Given these serious negative outcomes after discharge, one is led to wonder if acute psychiatric hospitalization should not last longer, to attempt to reduce these setbacks. Others argue that, besides these outlined negative outcomes, brief hospitalizations can produce the revolving door pattern, as already described. In other terms, brief hospitalizations would produce heavy users of acute psychiatric beds.50 However, there are currently several studies supporting the use of brief psychiatric admissions.50,51 As Frieri et al52 outline, psychiatric hospitalization should obey the following objectives: stabilizing symptoms; adjusting medication; and facilitating connections to outpatient care.

Finally, one important barrier for individuals with psychiatric disorders discharged from a psychiatric facility is stigma. It has already been observed that former inpatients are at special risk for discrimination.27 Furthermore, stigma has already been implicated in higher rates of rehospitalization,7 along with patients’ failure to seek adequate treatment,53 low self-esteem,54 and lack of social adaptation.55 Consequently, fighting against society’s stigma toward mental illness is central in reducing negative outcomes after discharge. Most importantly, the understanding that psychiatric hospitalization is a mental health care act and not an act of discrimination should be encouraged.

Conclusion

The fact that psychiatric hospitalization per se is an indispensable tool for managing some individuals with mental illness is unquestionable. Admission to a psychiatric ward can prevent deaths occasioned by suicide,5658 help in the treatment of disorders that are typically difficult to manage,59 and improve functioning in various disorders.60 Nevertheless, there seems to be a gap in mental health care delivery after patients are discharged.

The current work focused on the negative outcomes after a psychiatric ward discharge, and found that there is a great level of distress in this critical period. If we sum the figures seen in this review, for example, at least half of these patients are rehospitalized or die by suicide in the long-term. Added to these two outcomes, violent behavior, social maladjustment, and stigma are other important negative setbacks after a psychiatric admission ceases to exert its protective effect. All of these outcomes seem to be more or less connected to a problematic transition from the hospital, where patients are fully assisted in all of their daily life aspects, to the community, where they must re-adapt to social roles and face the obstacle of an inhospitable society. If suicide or aggressive behavior can be prevented by admitting someone to a psychiatric ward, this prevention can also cease after discharge, and the odds of these events happening again can rise, probably due to low mental health care support at this outpatient stage.

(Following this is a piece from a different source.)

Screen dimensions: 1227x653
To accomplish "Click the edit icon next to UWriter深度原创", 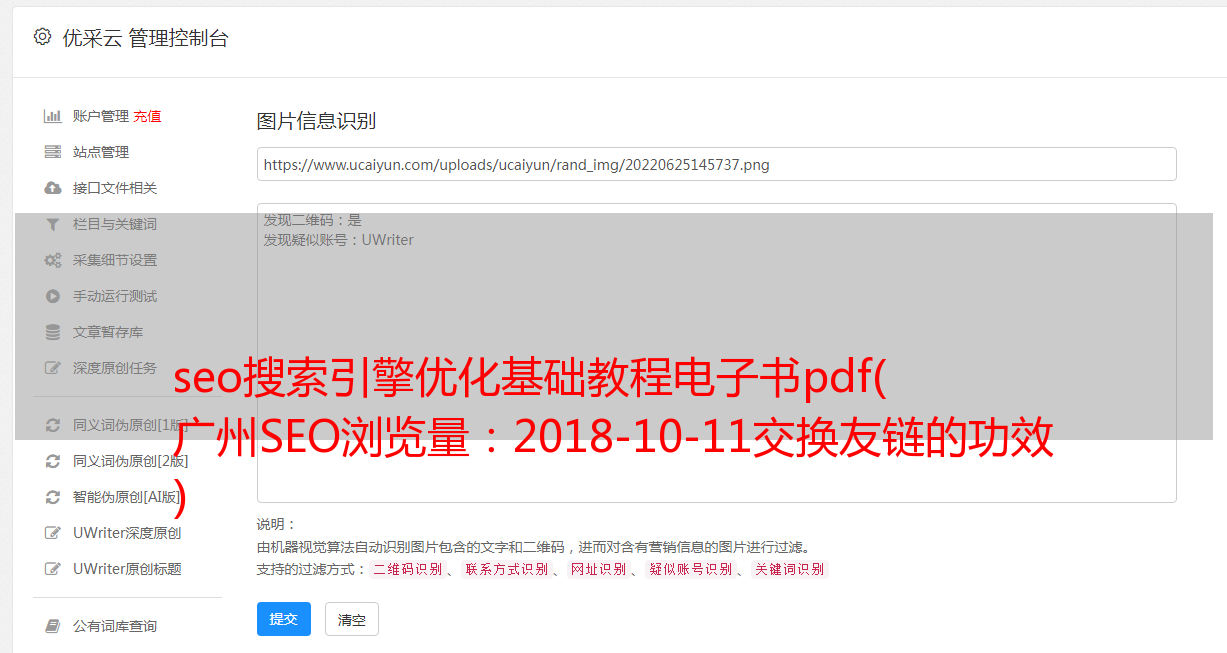I will (x=53, y=533).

The type of disorder psychiatric patients have invariably affects their behavior and social functioning, increasing stigma and the difficulty of social reintegration. A vicious cycle is then created, in which maladaptation exacerbates stigma, the affected person refrains from seeking help because of shame (or because of inadequate support), symptoms get worse, self-esteem decreases, and finally the negative outcomes mentioned before take place; relapse and rehospitalization.

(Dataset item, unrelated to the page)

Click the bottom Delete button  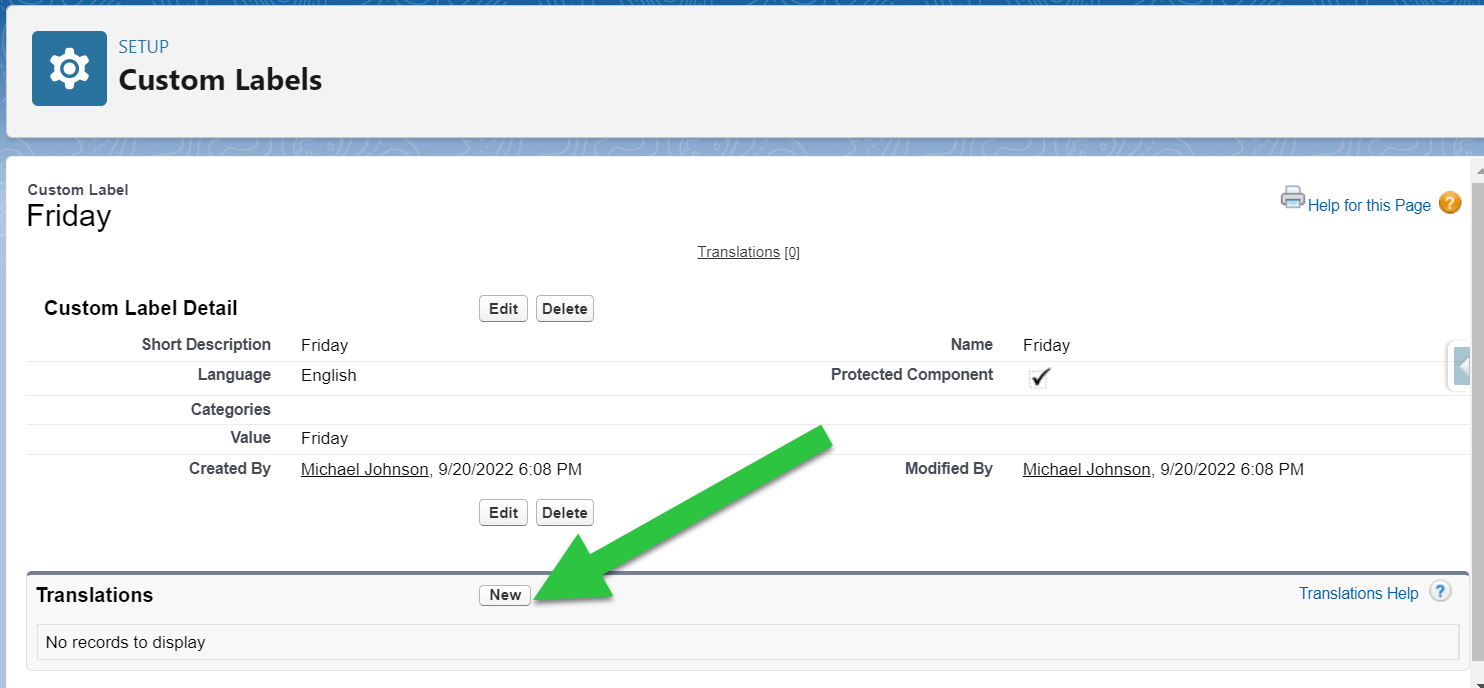click(x=564, y=512)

Given this, it is of utmost importance that society, mental health professionals, and public policymakers become aware of this critical period post-discharge. Strategies to increase this awareness should be implemented, as well as intensification of assistance for those being discharged from a psychiatric ward.

There is one further factor leading to negative outcomes that we might say would be related to the psychiatric hospitalization itself: the discrimination related to this procedure. Since a previous psychiatric admission can generate an undeserved stigmatic burden, this idea should be banished by influencing society to have the right conceptions about mental illness and a correct understanding of the medical procedure of the psychiatric hospitalization.

Lastly, further studies should comprehensively assess this issue, for this is an under-researched subject in the international literature.

Disclosure

The author reports no conflicts of interest in this work.